Jika dibandingkan dengan hasil pemantauan di bulan sebelumnya, yaitu Februari 2012 (Gambar 8) dan Mei 2011 (Gambar 9) terlihat dalam kurun beberapa bulan tingkat kualitas air hujan di Indonesia jauh lebih buruk derajat keasamannya.

Gambar 7. Tingkat keasaman air hujan November 2012 (Sumber: www.bmkg.go.id)

Gambar 8. Tingkat keasaman air hujan Februari 2012 (Sumber: www.bmkg.go.id)

Gambar 9. Tingkat keasaman air hujan Mei 2011 (Sumber: www.bmkg.go.id)

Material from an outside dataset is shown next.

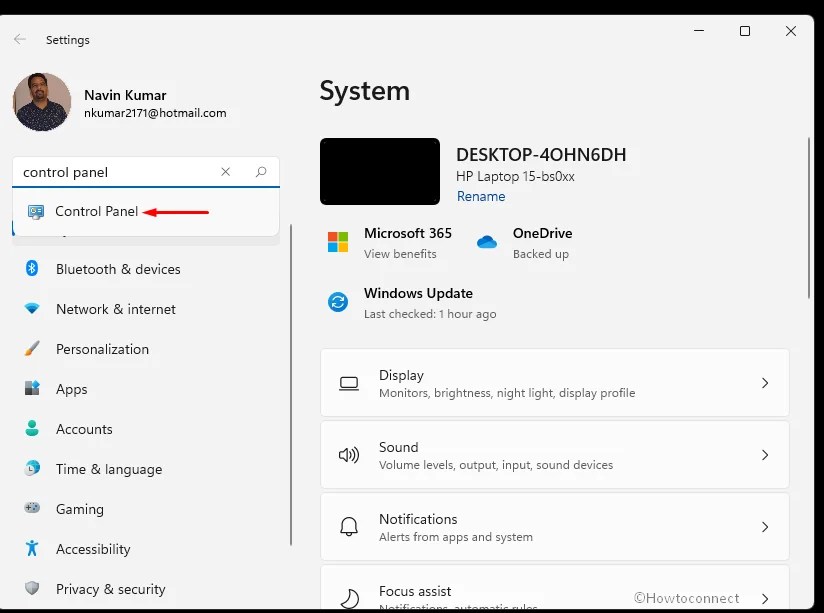The image size is (824, 613).
Task: Click the Rename link for DESKTOP-4OHN6DH
Action: click(481, 196)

Dari perbandangan masing-masing grafik terlihat bahwa ancaman hujan asam di Indonesia sudah berada di ujung mata. Kondisi ini pun menunjukkan betapa aktivitas yang menghasilkan polusi makin memperparah kualitas lingkungan hidup. Tidak ada yang bisa dilakukan kecuali mulai berfikir dan bertindak nyata mengurnagi faktor penyebab hujan asam yang terjadi di negeri ini. Polutan industri, kendaraan bermotor dan mobil pembakaran lahan dan banyaknya penggundulan hutan harus segera ditekan demi kelangsungan hidup.